Em terreno de pobre, compadre, desgraça dá de abastança, não se vê outra planta. Se o cujo não tem a pele curtida e o lombo calejado, calos por fora e por dentro, não adianta se pegar com os encantados, não há ebó que dê jeito. Lhe digo mais uma coisa, meu chapa, e não é para me gabar nem para louvar a força dos pés rapados, mas por ser a pura verdade: só mesmo o povo pobre possui raça e peito para arcar com tanta desgraça e seguir vivendo.

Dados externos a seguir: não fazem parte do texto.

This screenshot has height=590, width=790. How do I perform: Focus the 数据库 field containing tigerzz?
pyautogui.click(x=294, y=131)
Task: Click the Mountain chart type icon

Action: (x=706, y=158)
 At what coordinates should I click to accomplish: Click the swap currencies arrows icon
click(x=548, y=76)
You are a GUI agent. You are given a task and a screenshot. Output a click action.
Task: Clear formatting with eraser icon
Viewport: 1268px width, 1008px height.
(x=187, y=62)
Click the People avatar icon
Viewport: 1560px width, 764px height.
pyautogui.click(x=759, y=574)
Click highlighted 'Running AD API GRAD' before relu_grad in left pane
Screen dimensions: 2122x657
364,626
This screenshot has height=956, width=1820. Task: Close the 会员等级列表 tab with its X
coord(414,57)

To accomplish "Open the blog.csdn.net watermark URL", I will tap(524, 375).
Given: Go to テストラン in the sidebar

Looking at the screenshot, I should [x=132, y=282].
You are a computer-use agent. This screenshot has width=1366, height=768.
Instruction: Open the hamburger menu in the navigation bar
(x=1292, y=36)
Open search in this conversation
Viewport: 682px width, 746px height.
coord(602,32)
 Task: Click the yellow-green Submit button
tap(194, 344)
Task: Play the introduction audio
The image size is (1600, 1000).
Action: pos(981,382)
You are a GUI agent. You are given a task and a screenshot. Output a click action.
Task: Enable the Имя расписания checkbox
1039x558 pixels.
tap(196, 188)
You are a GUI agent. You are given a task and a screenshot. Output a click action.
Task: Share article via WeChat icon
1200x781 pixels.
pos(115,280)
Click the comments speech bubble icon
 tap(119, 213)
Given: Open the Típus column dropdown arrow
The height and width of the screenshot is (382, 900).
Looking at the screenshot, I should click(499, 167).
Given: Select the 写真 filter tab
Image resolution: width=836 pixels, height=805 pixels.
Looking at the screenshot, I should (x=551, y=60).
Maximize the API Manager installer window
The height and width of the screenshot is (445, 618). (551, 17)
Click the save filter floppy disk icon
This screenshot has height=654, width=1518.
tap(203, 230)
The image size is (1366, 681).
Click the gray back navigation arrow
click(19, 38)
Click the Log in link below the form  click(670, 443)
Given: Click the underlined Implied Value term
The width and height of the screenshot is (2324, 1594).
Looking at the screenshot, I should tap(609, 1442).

Tendo dito e não sendo contestado, agora pergunto eu: que lhe interessa, seu mano, saber das mal-aventuras de Tereza Batista? Por acaso pode remediar acontecidos passados?

Tereza carregou fardo penoso, poucos machos aguentariam com o peso; ela aguentou e foi em frente, ninguém a viu se queixar, pedindo piedade; se houve quem – rara vez – a ajudasse, assim agiu por dever de amizade, jamais por frouxidão da moça atrevida; onde estivesse afugentava a tristeza. Da desgraça fez pouco caso, meu irmão, para Tereza só a alegria tinha valor.

Quer saber se Tereza era de ferro, de aço blindado o coração? Pela cor formosa da pele, era de cobre, não de ferro; o coração de manteiga, melhor dizendo, de mel; o doutor, dono da usina – e quem melhor a conheceu? – dois nomes lhe oferecera, por nenhum outro a solicitando; Tereza Mel de Engenho e Tereza Favo de Mel., Foi toda a herança que lhe deixou.

Na vida de Tereza a desgraça floresceu cedo, seu mano, e eu queria saber quantas valentes resistiriam ao que ela passou e sobreviveu em casa do capitão.

Que capitão? Pois o capitão Justo, ou seja o finado Justiniano Duarte da Rosa. Capitão de que arma? As armas dele eram a taça de couro cru, o punha, a pistola alemã, a chicana, a ruindade; patente de rico, de dono de terra; não tão rico nem de tanta terra que desse para dragonas de coronel, embora bastante para não permanecer reles paisano, para por divisas no nome.

Terras de coronel – léguas e léguas de campo, de verde canavial – possuía Emiliano, o mais velho dos Guedes, o dono da usina; no entanto doutor formado, com anel e canudo, se bem não exercesse, não queria outro título. São os tempos modernos, cunhado, mas não se apoquente: mudam os títulos – coronel é doutor, capataz é gerente, fazenda é empresa – o resto não muda, riqueza é riqueza, pobreza é pobreza, com fartum de desgraça.

Posso lhe afiançar, irmãozinho: para começo de vida o de Tereza Batista foi começo e tanto; as penas que em menina penou bem poucos no inferno penaram; órfã de pai e mãe, sozinha no mundo – sozinha contra Deus e o Diabo, dela nem mesmo Deus teve lástima. Pois a danada da menina assim sozinha atravessou o pior mau pedaço, o mais ruim dos ruins e saiu sã e salva do outro lado, um riso na boca. Um riso na boca em verdade não sei, digo de ouvir dizer. Se o prezado quiser devassar os particulares do caso, dos começos de Tereza Batista, embarque no trem da Leste Brasileira para as bandas do sertão, por lá sucedeu, quem assistiu que lhe conte com todos os ipicilones.